• [Given request]:
Copy out, unchanged, the entries from the line containing "Image resolution: width=1372" through the line containing "(1353, 165)", both included.

• [Data extract]:

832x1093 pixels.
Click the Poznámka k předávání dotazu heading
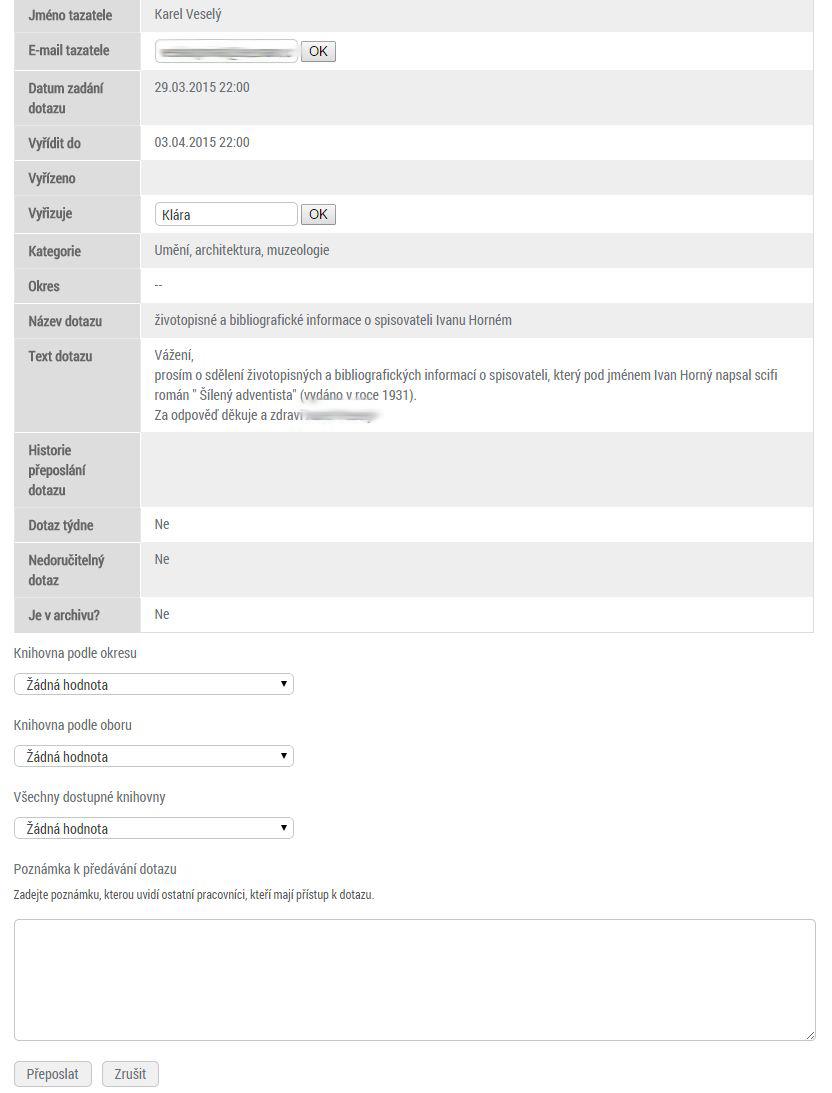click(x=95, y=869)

---

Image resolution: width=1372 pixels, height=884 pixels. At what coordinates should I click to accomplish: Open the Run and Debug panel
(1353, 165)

• [In response]:
Image resolution: width=1372 pixels, height=884 pixels. At what coordinates should I click to accomplish: Open the Run and Debug panel
(1353, 165)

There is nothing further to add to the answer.